Father battles to end prescribed burning

A Glenbrook resident leading a campaign to get the U.S. Forest Service to stop doing prescribed burns at Lake Tahoe.

Jack Harrington says the smoke in the air from the burns affects the breathing of two of his three children. He has been pushing the Forest Service to stop its prescribed-burning practices in the basin and has spoken with officials from the federal agency and says his next course of action may be a lawsuit. He's been contacted by others who would support him in a class action.

Prescribed burning - whether burning piles of slash or administering a slow-moving under-story burn in open forest - is a means for the Forest Service to thin overly dense tree stands and remove dead fuels from the forest floor. The Forest Service, which manages nearly 80 percent of Tahoe's land, does most of the burns.

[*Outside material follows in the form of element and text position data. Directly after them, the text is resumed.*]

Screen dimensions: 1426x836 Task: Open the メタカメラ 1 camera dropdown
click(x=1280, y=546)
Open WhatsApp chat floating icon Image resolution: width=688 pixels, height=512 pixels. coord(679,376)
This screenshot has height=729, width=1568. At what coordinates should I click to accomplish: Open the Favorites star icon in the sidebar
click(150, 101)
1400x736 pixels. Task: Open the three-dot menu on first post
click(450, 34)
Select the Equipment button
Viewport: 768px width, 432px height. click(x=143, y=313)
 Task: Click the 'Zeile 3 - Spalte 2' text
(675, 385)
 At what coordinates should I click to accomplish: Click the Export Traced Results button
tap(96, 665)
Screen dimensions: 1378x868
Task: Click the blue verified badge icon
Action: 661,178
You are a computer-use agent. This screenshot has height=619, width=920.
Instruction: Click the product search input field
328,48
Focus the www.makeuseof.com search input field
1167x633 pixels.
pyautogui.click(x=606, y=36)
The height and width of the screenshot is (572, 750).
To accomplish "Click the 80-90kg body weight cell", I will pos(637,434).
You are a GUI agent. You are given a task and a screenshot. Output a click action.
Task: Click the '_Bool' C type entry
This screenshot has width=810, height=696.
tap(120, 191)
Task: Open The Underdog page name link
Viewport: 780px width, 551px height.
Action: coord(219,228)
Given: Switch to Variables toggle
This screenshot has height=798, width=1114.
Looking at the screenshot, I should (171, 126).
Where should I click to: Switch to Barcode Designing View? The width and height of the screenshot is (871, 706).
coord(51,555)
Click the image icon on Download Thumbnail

Harrington said that other alternatives - cutting down the trees by hand or with machines and recycling slash piles instead of burning them - should be used. He believes the Forest Service burns because it is less expensive.

"My intention is to get them to stop doing the burns," he said. "There are other ways to handle these problems, and they burn simply out of economics.

Mark Johnson, fire management officer for the Lake Tahoe Basin Management Unit, says the prescribed burning isn't done only for economics. There are benefits that come with it other treatments wouldn't provide.

"There is no alternative to reintroducing fire into a fire-dependent ecosystem. That's the concept some opponents of prescribed burning are unwilling to accept," Johnson said. "The good science is telling us fire was a frequent visitor to this ecosystem. On a very limited scale, we're trying to do that."